Ba’a, RakyatNTT.ID Jalan Trans Ba’a–Batutua di wilayah Letelangga, RT 11 Kelurahan Namodale, Kabupaten Rote Ndao, nyaris putus akibat longsor yang telah terjadi lebih dari satu tahun.

Kondisi jalan provinsi tersebut kian memburuk hingga mengancam akses transportasi utama masyarakat.

Minimnya perhatian dari Pemerintah Provinsi NTT maupun tanggap darurat dari Pemerintah Kabupaten Rote Ndao membuat warga bersama para pemilik ekspedisi akhirnya mengambil inisiatif melakukan perbaikan sementara secara swadaya.

Iklan

Puncaknya terjadi pada Minggu (15/02/2026), ketika kendaraan bertonase besar, khususnya ekspedisi rute Kupang–Rote, tidak lagi dapat melintasi ruas jalan tersebut.

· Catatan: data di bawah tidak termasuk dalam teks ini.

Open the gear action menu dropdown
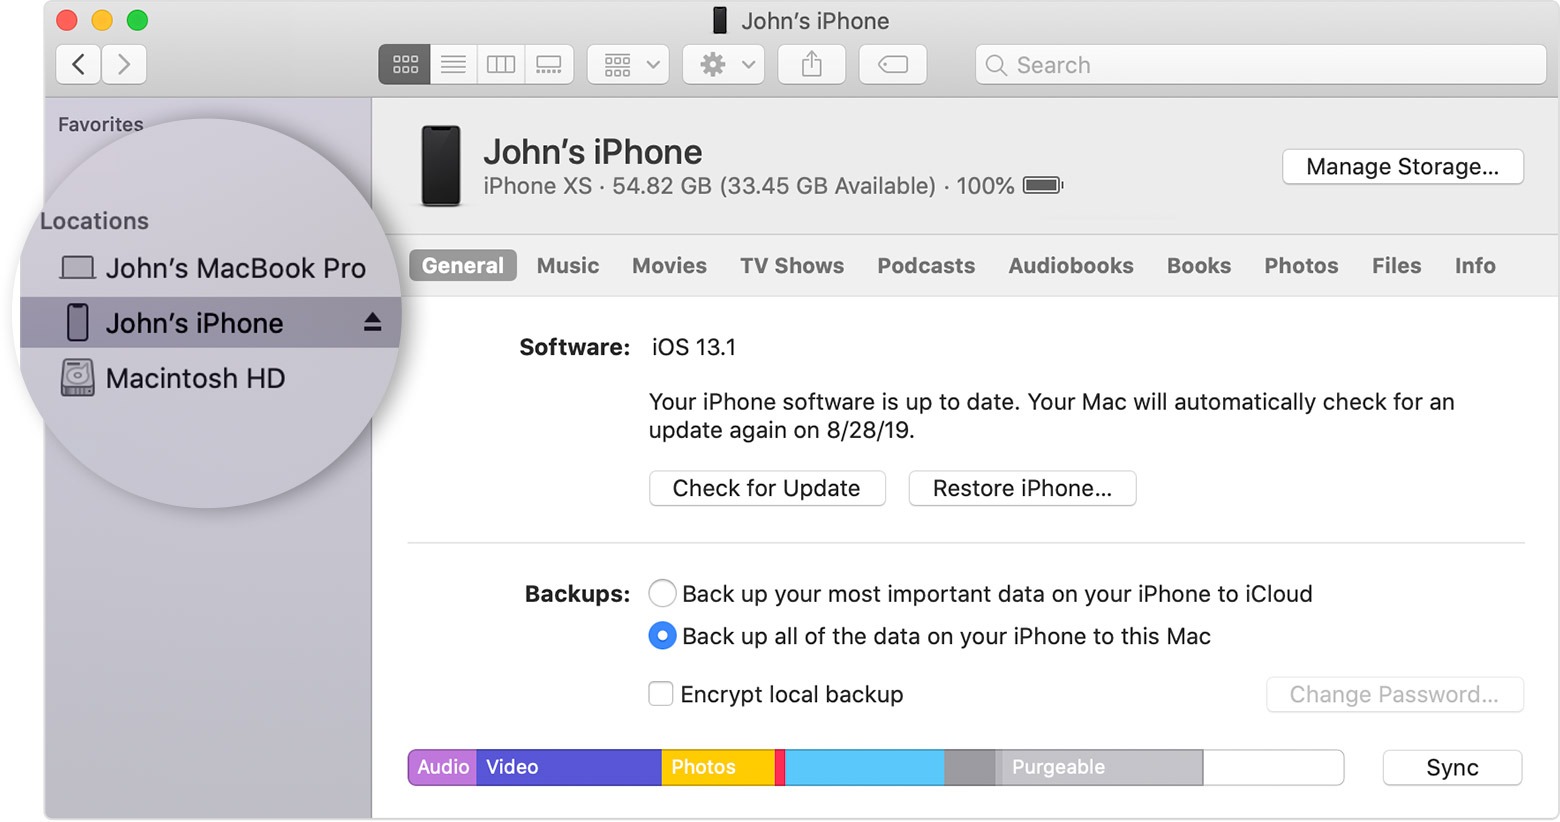The height and width of the screenshot is (822, 1560). [x=724, y=65]
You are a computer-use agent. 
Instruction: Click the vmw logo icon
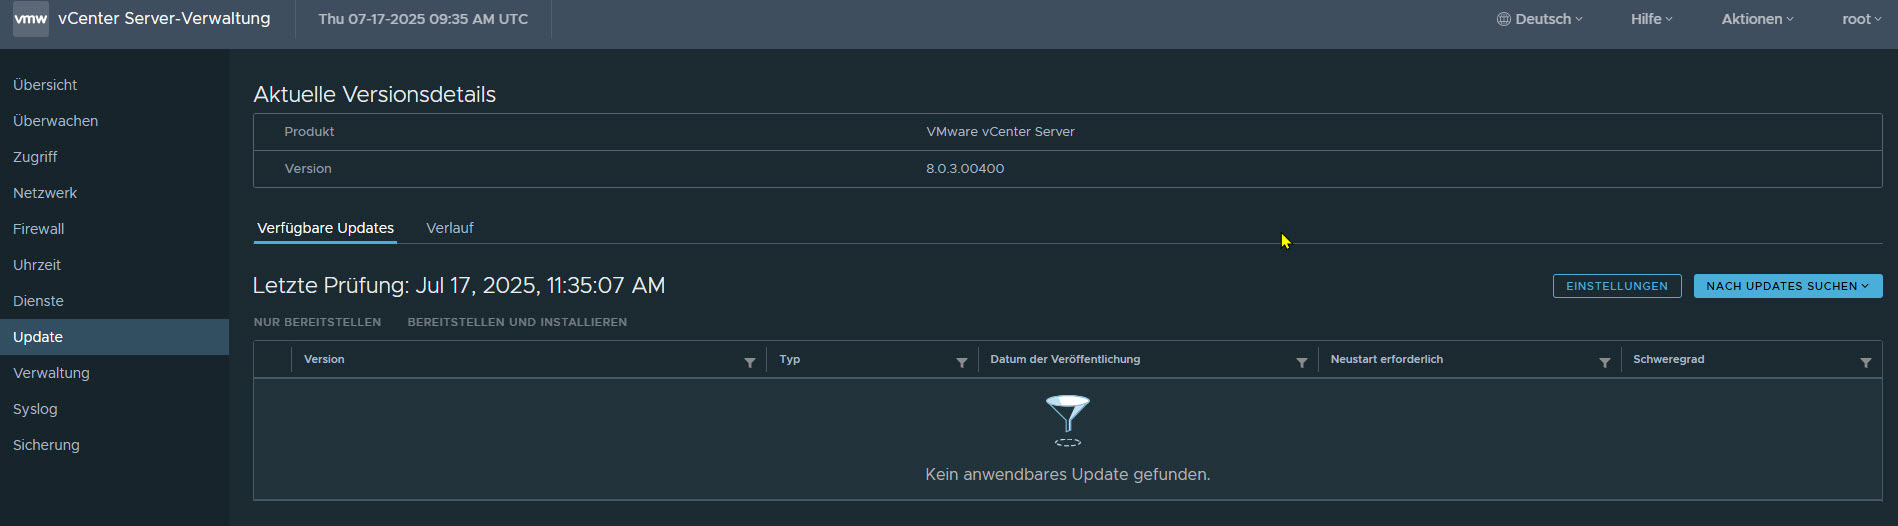tap(30, 19)
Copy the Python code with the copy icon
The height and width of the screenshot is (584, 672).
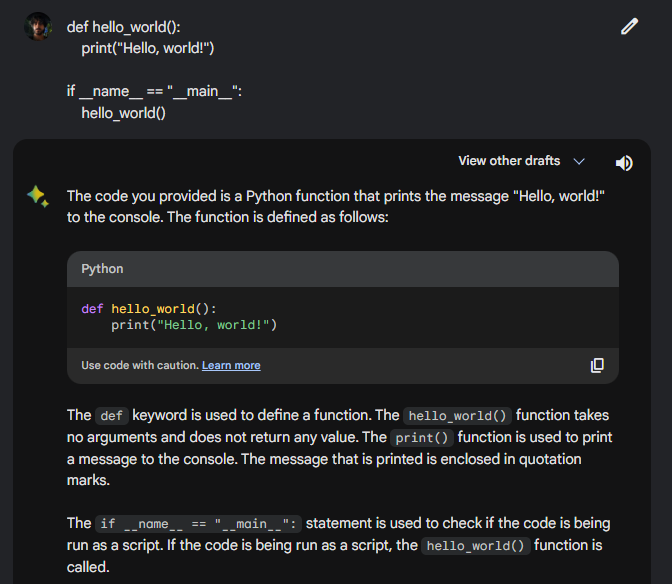coord(597,365)
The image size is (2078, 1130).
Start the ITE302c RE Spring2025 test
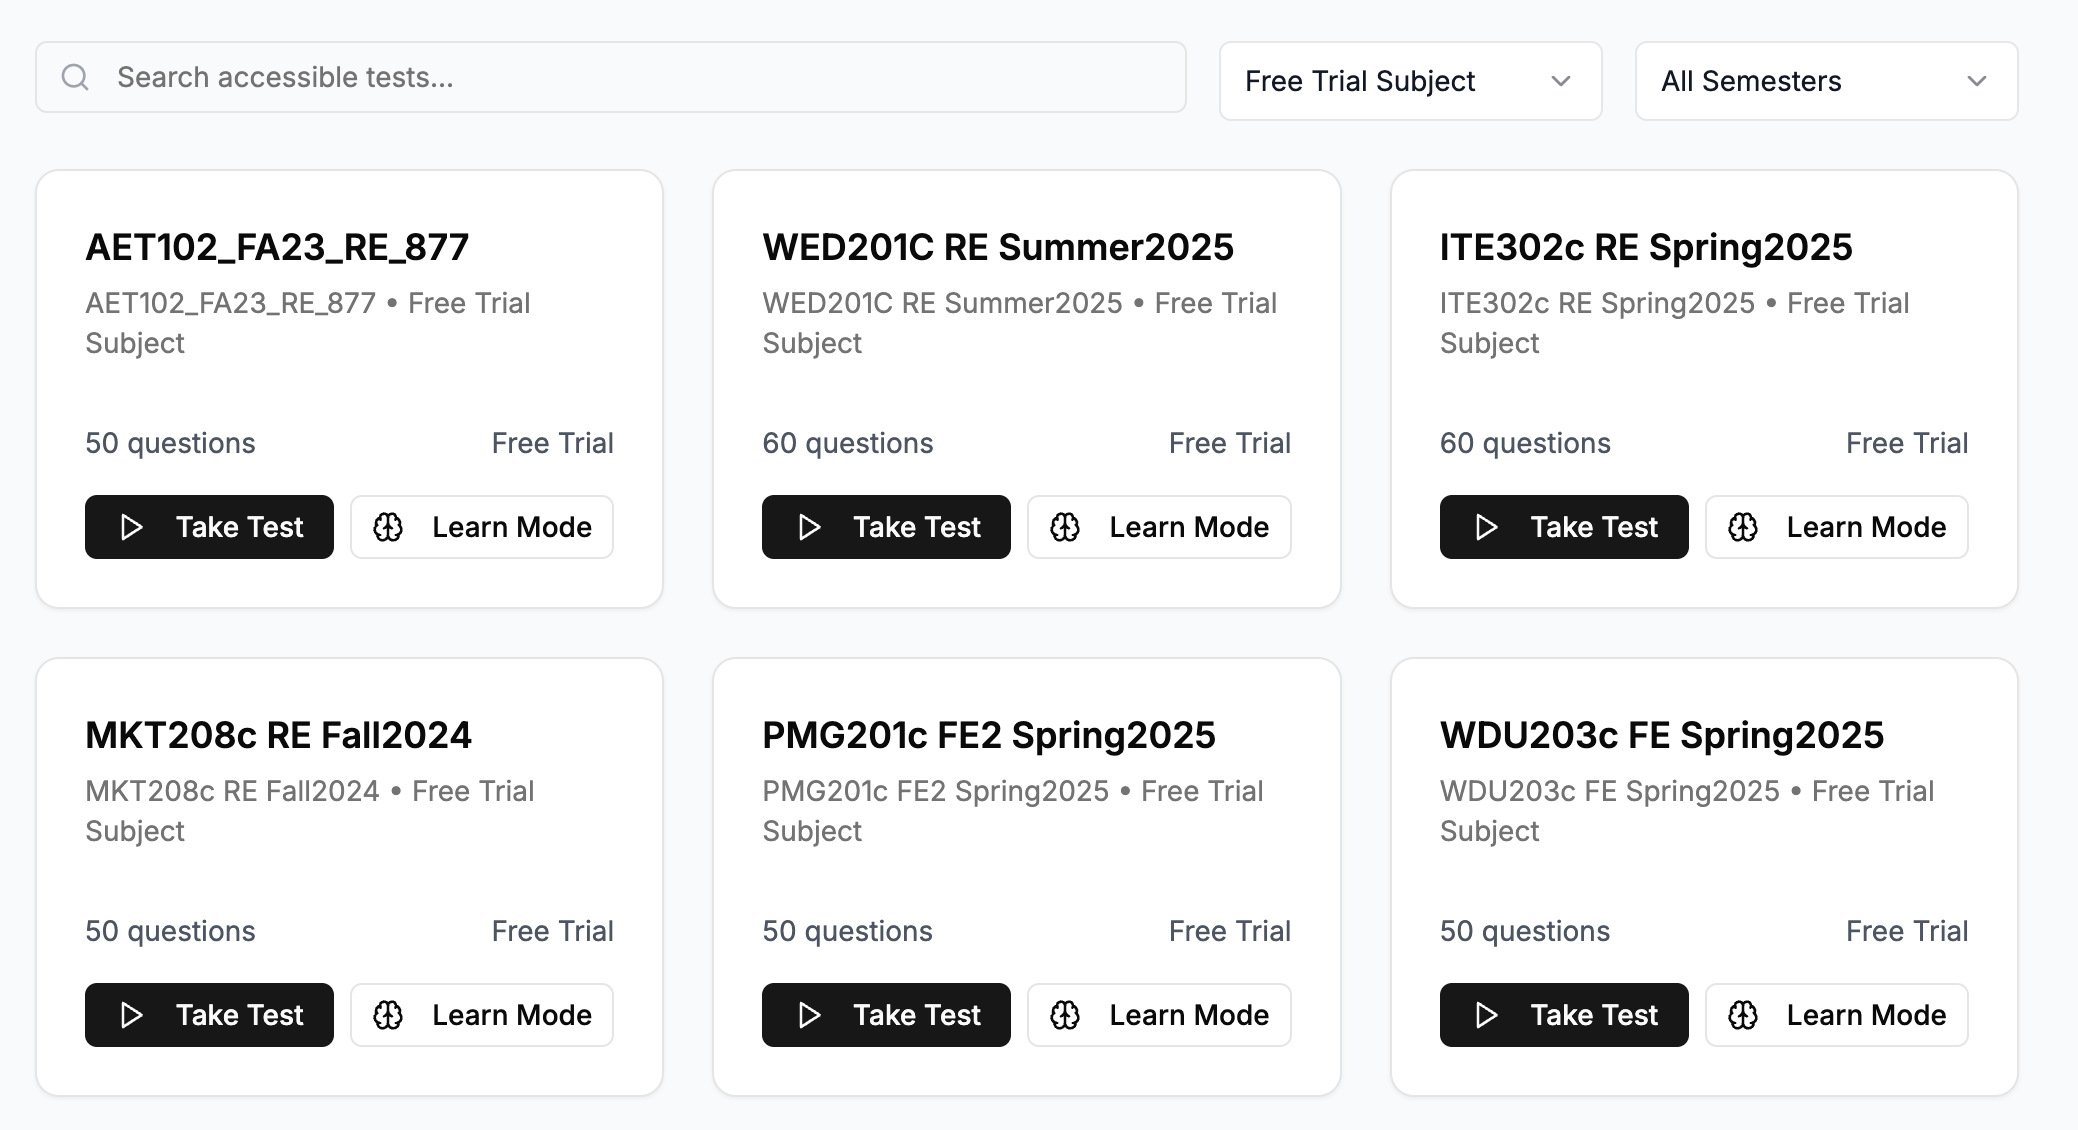pos(1563,527)
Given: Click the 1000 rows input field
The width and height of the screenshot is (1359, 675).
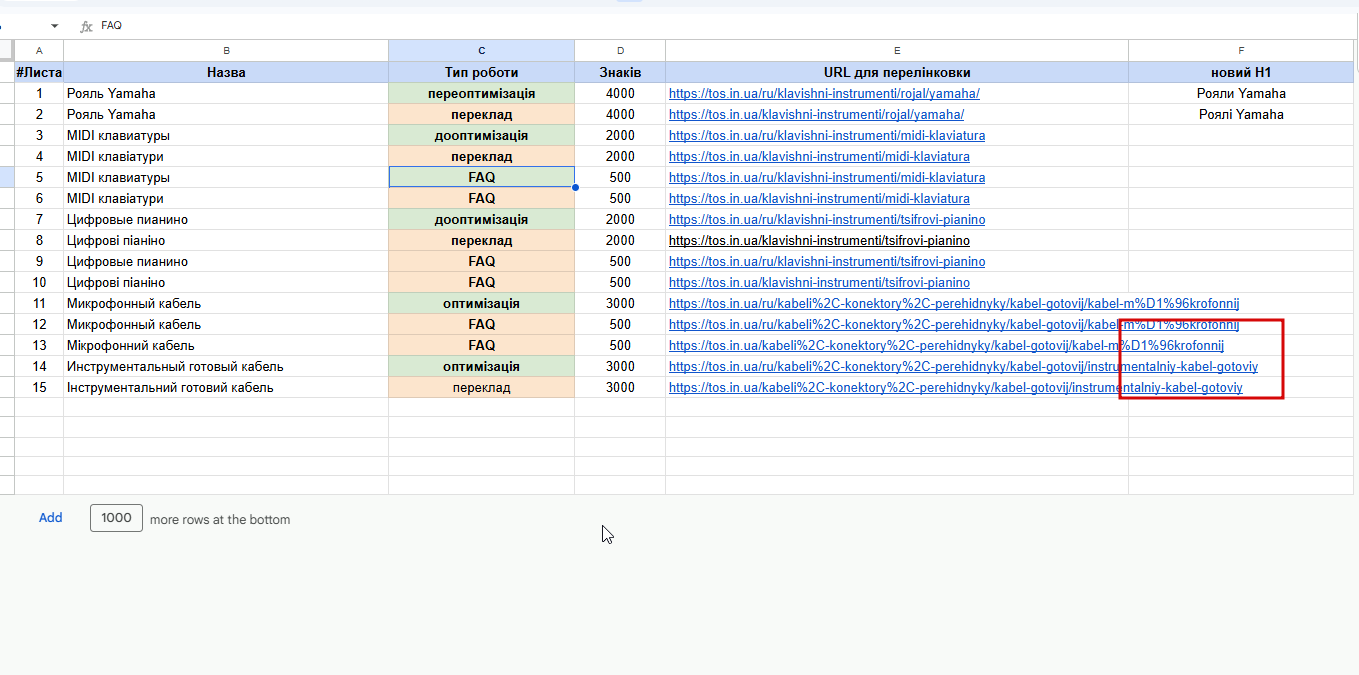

Perbaikan Dimulai 16 Februari, Gunakan Cor Beton

Atas inisiatif Sakty Pandie, salah satu pemilik ekspedisi, dilakukan koordinasi dengan tokoh masyarakat dan pemuda setempat. Dengan dukungan Satuan Lalu Lintas (Satlantas) Polres Rote Ndao serta sejumlah wartawan, disepakati perbaikan darurat dimulai pada Senin malam (16/02/2026) dan diperkirakan berlangsung hingga Rabu (18/02/2026).

Tokoh masyarakat setempat, Sem Ndun, menjelaskan bahwa langkah ini merupakan tanggap darurat agar kendaraan bermuatan besar dapat kembali melintas.